**PASSAGE TO READ**
## Start
Rock Lit is where Hive discusses the intersection of literature and music.

Wesley Stace is both an acclaimed novelist and a recording artist and performer -- and he tends to each skill with matched consideration. As a folk musician Stace released his first album album, It Happened One Night/It Never Happened At All, under the John Wesley Harding moniker in 1988. Since then Stace has offered up 12 additional records, each showcasing his catchy, folk-driven singer-songwriter fare. The latest, The Sound Of His Own Voice, came out in early October, a buoyant pop-folk album that is resoundingly optimistic, both in instrumentation and lyrical content. Although some tracks are clearly autobiographical (see opener "Sing Your Own Song") there is distinct narrative quality where characters are created and followed. And that makes sense: Between his album, Stace has written three novels: 2005’s Dickensian comedy Misfortune, 2007’s familial drama By George and this year's 1920s tale of a composer titled Charles Jessold, Considered as a Murderer, which he released last February. Hive talked with Stace, who also teaches at Fairleigh Dickinson University in New Jersey, about his dueling relationships with writing music and writing novels, and how literature has actually allowed his music to become more personal.

When you were growing up did you lean toward music or writing first?

Music, 100 percent. I did English Literature at university, which I realize is a long time ago. Somehow my music career fell together at that time and that was what I followed. But in the back of my mind I wanted to write novels.

When you first began writing songs did they feel literary at all?

They absolutely did. I was very much of the mindset then where I liked Bob Dylan and I liked John Prine and I liked Randy Newman and I wanted to make my songs as literary as possible. Twenty-something years later I find myself in the complete opposite position. For years I dedicated my artistic output to making music as literary as possible whereas what I probably should have done -- I now find out -- was making literature as musical as possible. And that’s what I’ve been trying to do with my books, I think. I’ve written three novels in ten years and doing that has very much freed me up, bizarrely enough, to make my songs more personal and less literary.
## End
**PROBLEM A**
Transcribe the Wesley Stace interview in full, word for word.

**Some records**
## Start
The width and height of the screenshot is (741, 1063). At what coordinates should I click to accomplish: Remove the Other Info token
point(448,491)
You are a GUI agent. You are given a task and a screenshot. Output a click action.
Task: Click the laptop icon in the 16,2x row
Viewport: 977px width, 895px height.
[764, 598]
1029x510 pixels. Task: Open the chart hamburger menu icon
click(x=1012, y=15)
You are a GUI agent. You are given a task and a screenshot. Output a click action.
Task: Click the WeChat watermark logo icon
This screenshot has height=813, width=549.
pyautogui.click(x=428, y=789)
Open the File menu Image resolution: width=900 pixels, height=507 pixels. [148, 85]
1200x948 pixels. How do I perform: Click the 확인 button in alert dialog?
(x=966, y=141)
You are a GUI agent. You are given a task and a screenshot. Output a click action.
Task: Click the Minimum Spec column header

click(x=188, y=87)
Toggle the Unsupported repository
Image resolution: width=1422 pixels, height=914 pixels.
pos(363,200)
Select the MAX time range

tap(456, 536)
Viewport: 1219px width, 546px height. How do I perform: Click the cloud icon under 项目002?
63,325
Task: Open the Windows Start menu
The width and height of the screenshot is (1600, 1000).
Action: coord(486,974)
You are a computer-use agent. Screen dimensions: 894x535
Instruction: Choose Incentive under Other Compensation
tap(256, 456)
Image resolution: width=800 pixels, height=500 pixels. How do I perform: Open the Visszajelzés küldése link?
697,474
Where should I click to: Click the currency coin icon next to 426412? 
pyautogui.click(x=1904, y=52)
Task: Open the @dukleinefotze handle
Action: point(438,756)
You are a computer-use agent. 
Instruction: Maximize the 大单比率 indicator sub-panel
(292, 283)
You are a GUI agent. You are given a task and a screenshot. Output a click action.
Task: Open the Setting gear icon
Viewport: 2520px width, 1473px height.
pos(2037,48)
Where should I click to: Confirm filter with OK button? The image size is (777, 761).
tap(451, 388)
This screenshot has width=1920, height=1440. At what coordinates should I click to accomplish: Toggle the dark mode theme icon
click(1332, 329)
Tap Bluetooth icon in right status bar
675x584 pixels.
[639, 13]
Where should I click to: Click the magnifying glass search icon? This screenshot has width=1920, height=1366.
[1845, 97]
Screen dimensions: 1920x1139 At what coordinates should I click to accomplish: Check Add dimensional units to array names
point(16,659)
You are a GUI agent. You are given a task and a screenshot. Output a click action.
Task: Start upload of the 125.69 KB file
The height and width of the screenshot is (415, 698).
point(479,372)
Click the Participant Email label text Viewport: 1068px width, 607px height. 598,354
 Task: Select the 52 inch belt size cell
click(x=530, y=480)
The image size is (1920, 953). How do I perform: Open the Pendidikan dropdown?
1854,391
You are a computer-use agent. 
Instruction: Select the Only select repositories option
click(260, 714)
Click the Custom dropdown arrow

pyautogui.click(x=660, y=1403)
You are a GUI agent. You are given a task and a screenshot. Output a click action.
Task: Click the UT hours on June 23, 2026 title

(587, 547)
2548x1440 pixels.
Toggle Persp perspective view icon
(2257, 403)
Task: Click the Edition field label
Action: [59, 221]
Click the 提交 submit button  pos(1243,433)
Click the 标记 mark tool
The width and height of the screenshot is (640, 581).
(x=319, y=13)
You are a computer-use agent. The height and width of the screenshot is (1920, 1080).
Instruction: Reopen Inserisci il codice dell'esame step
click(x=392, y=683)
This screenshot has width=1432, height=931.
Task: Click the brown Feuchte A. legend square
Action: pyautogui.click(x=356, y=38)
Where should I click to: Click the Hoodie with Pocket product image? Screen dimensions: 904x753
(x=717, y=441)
## End
**PROBLEM B**
Format the records from the line containing "Where should I click to: Click the Hoodie" through the end of the records as a two-column CSV with the headers request and answer. Give one row per request, put each field in quotation marks, and replace any line breaks with spaces.

**FULL RESPONSE A**
Rock Lit is where Hive discusses the intersection of literature and music.

Wesley Stace is both an acclaimed novelist and a recording artist and performer -- and he tends to each skill with matched consideration. As a folk musician Stace released his first album album, It Happened One Night/It Never Happened At All, under the John Wesley Harding moniker in 1988. Since then Stace has offered up 12 additional records, each showcasing his catchy, folk-driven singer-songwriter fare. The latest, The Sound Of His Own Voice, came out in early October, a buoyant pop-folk album that is resoundingly optimistic, both in instrumentation and lyrical content. Although some tracks are clearly autobiographical (see opener "Sing Your Own Song") there is distinct narrative quality where characters are created and followed. And that makes sense: Between his album, Stace has written three novels: 2005’s Dickensian comedy Misfortune, 2007’s familial drama By George and this year's 1920s tale of a composer titled Charles Jessold, Considered as a Murderer, which he released last February. Hive talked with Stace, who also teaches at Fairleigh Dickinson University in New Jersey, about his dueling relationships with writing music and writing novels, and how literature has actually allowed his music to become more personal.

When you were growing up did you lean toward music or writing first?

Music, 100 percent. I did English Literature at university, which I realize is a long time ago. Somehow my music career fell together at that time and that was what I followed. But in the back of my mind I wanted to write novels.

When you first began writing songs did they feel literary at all?

They absolutely did. I was very much of the mindset then where I liked Bob Dylan and I liked John Prine and I liked Randy Newman and I wanted to make my songs as literary as possible. Twenty-something years later I find myself in the complete opposite position. For years I dedicated my artistic output to making music as literary as possible whereas what I probably should have done -- I now find out -- was making literature as musical as possible. And that’s what I’ve been trying to do with my books, I think. I’ve written three novels in ten years and doing that has very much freed me up, bizarrely enough, to make my songs more personal and less literary.

**FULL RESPONSE B**
request,answer
"Where should I click to: Click the Hoodie with Pocket product image? Screen dimensions: 904x753","(x=717, y=441)"